Not this blog of course – it had been responsive already.
But I gave in to Google’s nagging and did not ignore messages in Google Webmaster Tools any longer. All my home-grown websites had a fixed width of the content pane and a fixed left sidebar. On a mobile device you only saw the upper left corner – showing the side bar and only part of the content pane.
This is not a guide to the perfect responsive design, I am not a professional web developer, and I don’t claim my CSS or HTML code is flawless, elegant, or processed correctly by all browsers in the world. I read this tutorial and this guide, and they provided me with clues to answer my main question:
What is the bare minimum to make a classical website
mobile-friendly according to Google’s requirements?
It also does not necessarily mean other websites are extremely difficult to read on a mobile device. There is a famous website that doesn’t meet Google’s standards although the content pane fits nicely into the width of a smartphone – if you turn it by 90° and scroll to the right … which Googlebot will not do.
In summary I did the following:
Pre-requisites: Use only CSS for formatting, especially define the layout by containers referred to in the stylesheet. Fortunately I made that move long ago.
1) Set a viewport metatag which tells the device to adapt the visible content to the width of the screen. Even if the width of the content is not fixed in a desktop browser, it is not automatically interpreted correctly on mobile devices without viewport. Actually, I was wrong in assuming that a plain old-school hardly formatted HTML text of variable width is mobile-friendly by default.
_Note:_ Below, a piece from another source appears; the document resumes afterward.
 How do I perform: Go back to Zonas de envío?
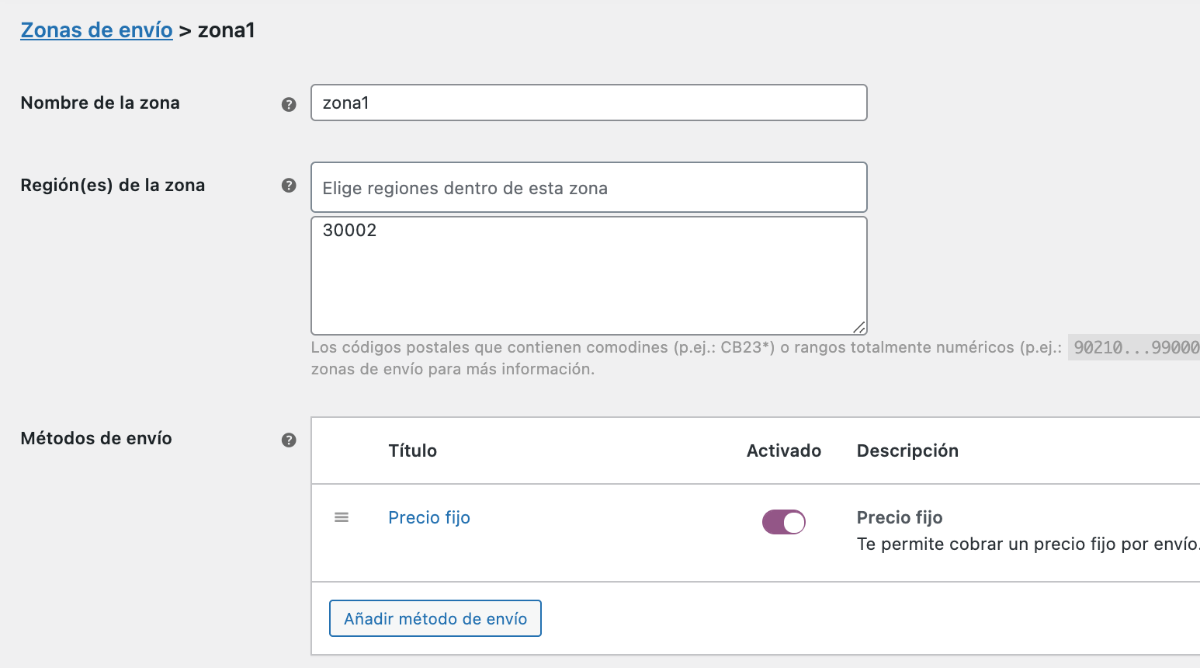point(97,30)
In this case the content adapts to the width of the device, but Google rightly complains about too small text, and links too close together – in addition to missing viewport.
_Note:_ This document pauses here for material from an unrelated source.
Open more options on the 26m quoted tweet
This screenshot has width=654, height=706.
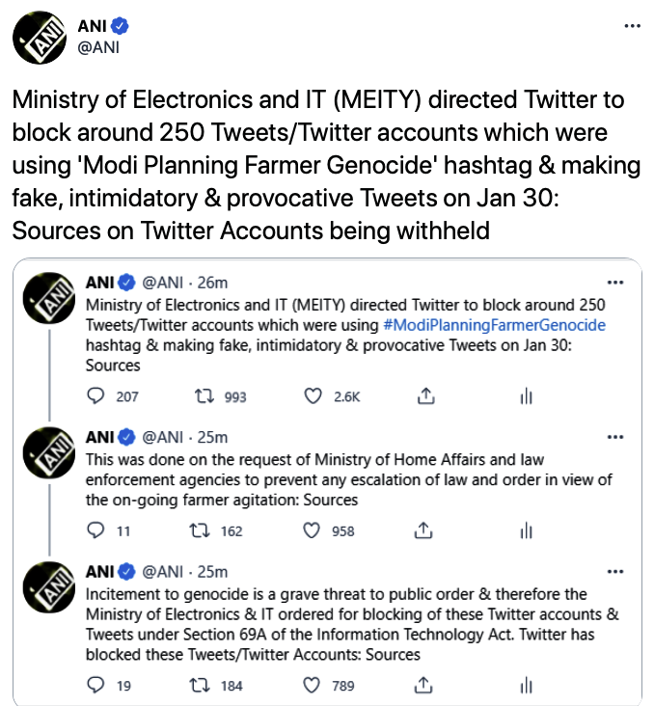pyautogui.click(x=614, y=283)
I had been intimidated by the small text / links close errors some time ago and figured I had to re-do all navigation elements. But after adding viewport, the ‘only’ thing left was to make the content break or flow so that it won’t be larger than the screen width. Text size and links were fine without any change to font size or width / height of containers for navigation links.
2) Add at least one media query to my CSS stylesheets in order to make the left side bar vanish or move if the width of the screen is pixels is smaller than a certain size. I tested with an Android device, and with Google’s tool – but mainly I was squeezing the window on a desktop PC to very small widths. For the business website I decided the sidebar is nice-to-have as it just shows recent blog posts – the same approach as used with by my current WordPress template. For some other sites it was an essential navigation pane; so I let it move to the top.
3) Make sure that all containers and images on a page resize or flow accordingly by making their styles change at the threshold width or continuously – this meant cross-checking the styles of all containers that define the layout and changing / adding style definitions depending on the screen width. I made images resizable, and text displayed left to images should flow under it at a certain width.